Une chose est de discourir ; une autre est de discourir de manière consistante et, si possible, utile. Je ne dis pas que j’y réussis, mais je m’y efforce. Et sur AgoraVox, j’aime bien susciter des réactions constructives et un minimum pensées, et engager des dialogues intéressants avec des gens qui ne sont pas forcément d’accord avec moi.
Le temps de réfléchir
Récemment, le Magazine littéraire a sorti un numéro spécial Camus, alors qu’approchent les 60 ans de sa disparition, le 4 janvier 1960. Et j’y ai trouvé cette citation de mon auteur préféré, citation que je ne connaissais pas :
« Il vaut mieux que l’intellectuel ne parle pas tout le temps. Ça le fatiguerait d’abord, et surtout ça l’empêcherait de réfléchir. »
On reconnaît bien la subtile ironie de Camus, et aussi sa probité de journaliste, d’écrivain et de penseur. Par exemple, sur l’Algérie, après avoir écrit et dit tout ce qu’il pouvait (en prenant même des risques pour sa sécurité), arriva un moment où il préféra se taire. Son œuvre, assez considérable quand on pense qu’elle a été écrite en une petite vingtaine d’années, n’est pas si immense en volume. Cet homme écrivait avec concision, et sa parole porte d’autant plus : plus d’un demi-siècle après son départ, elle retentit avec des accents véritablement prophétiques qui n’ont guère d’équivalent (sinon, sur un registre différent, le protestant Jacques Ellul). Parler peu, écrire peu, mais le faire avec densité, telle devrait être la ligne de conduite de nos gens de médias. Seuls survivront ceux qui se seront imposé cette ascèse. Non aux blabla men ou aux blabla women.
Nous vivons une époque de plus en plus troublée. Né juste avant la guerre de 1914 où son père fut immédiatement tué, jeune adulte pendant la Deuxième Guerre mondiale où il participa, à sa façon, à la Résistance, puis plongé au cœur de la tourmente algérienne, Camus traversa des époques au regard desquelles la nôtre, tout au moins en France, est relativement paisible (jusqu’à quand ? nous le saurons bientôt).
Trop de médias, trop de bêtise
On peut avoir des opinions sur tout ; mais ça ne fait pas une compétence sur tout. Le problème, c’est que nous avons des moyens techniques de bavarder vite, de manière irréfléchie, et à échelle immédiatement mondiale, l’exemple-type étant les tweets irresponsables de l’individu actuellement en poste à la Maison Blanche.
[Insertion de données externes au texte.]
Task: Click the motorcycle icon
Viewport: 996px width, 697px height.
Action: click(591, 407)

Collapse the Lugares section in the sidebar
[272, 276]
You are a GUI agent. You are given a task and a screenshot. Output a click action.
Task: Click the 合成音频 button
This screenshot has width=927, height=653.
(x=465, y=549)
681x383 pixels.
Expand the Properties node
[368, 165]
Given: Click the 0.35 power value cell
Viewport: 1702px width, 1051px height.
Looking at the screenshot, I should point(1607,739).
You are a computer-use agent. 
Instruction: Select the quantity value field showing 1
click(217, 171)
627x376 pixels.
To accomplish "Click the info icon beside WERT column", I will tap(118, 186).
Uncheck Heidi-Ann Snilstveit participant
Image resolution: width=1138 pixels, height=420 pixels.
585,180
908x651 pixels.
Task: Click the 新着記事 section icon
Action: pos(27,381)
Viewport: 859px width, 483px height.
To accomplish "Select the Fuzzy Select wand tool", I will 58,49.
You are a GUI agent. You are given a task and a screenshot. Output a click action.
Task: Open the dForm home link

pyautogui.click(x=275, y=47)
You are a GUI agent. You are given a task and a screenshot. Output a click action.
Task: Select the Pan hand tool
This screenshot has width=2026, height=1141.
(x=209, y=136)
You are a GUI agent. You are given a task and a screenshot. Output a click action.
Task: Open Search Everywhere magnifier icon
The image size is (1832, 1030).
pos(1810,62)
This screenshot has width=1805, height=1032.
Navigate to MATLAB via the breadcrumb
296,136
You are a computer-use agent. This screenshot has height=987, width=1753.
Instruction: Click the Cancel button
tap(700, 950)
On frémit en pensant à ce qui serait advenu si Hitler avait eu comme relais autre chose que la radio de Goebbels.
Qu’il s’agisse des politiciens, des intellectuels ou de Monsieur ou Madame Toutlemonde, la vertu à cultiver est de savoir fermer sa gueule de temps en temps. Ou de la fermer avant de l’ouvrir, selon la bonne maxime de Pierre Dac. À cet égard, l’emballement médiatique autour de la capture supposée de Dupont de Ligonnès s’est mué en tragi-comédie, pour la plus grande honte de plusieurs grands médias. Mais soyons certains qu’on n’en tirera pas les leçons puisque la concurrence de l’info et la rapidité des moyens de communication pousse chacun à se placer et à faire de la surenchère.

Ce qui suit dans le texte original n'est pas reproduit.